Activity
Retype, exactly as they appear below, the lines between the line holding "Given: Click the ÖS 4:45 post time" and the line holding "Open the Set", both ends included.

Data extract
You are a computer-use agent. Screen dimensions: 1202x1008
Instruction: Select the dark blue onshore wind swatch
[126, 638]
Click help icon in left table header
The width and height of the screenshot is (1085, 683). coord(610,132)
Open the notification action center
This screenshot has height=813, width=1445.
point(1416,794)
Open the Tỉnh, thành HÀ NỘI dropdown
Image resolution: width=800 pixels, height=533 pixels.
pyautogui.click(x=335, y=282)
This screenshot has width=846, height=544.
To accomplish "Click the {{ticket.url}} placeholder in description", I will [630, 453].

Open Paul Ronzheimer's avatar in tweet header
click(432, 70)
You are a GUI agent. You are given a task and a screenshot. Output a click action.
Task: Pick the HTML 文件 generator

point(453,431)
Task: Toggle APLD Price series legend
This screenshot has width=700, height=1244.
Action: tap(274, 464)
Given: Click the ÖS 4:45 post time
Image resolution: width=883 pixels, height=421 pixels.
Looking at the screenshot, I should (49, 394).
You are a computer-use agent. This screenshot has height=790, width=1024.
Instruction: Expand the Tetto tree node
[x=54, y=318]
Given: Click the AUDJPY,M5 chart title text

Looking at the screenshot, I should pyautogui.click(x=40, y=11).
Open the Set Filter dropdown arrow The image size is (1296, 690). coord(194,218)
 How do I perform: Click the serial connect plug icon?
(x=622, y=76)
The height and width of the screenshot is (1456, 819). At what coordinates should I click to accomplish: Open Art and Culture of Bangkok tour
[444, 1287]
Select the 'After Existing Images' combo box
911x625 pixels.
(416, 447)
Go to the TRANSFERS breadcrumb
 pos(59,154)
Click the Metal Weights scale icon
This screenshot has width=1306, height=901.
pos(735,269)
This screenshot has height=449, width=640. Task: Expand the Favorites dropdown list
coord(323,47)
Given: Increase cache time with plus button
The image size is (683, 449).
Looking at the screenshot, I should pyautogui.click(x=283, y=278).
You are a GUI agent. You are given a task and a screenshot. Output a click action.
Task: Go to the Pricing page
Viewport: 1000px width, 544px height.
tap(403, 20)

Exercise answer
Given: Click the ÖS 4:45 post time
Image resolution: width=883 pixels, height=421 pixels.
Looking at the screenshot, I should (49, 394).
You are a computer-use agent. This screenshot has height=790, width=1024.
Instruction: Expand the Tetto tree node
[x=54, y=318]
Given: Click the AUDJPY,M5 chart title text

Looking at the screenshot, I should pyautogui.click(x=40, y=11).
Open the Set Filter dropdown arrow The image size is (1296, 690). coord(194,218)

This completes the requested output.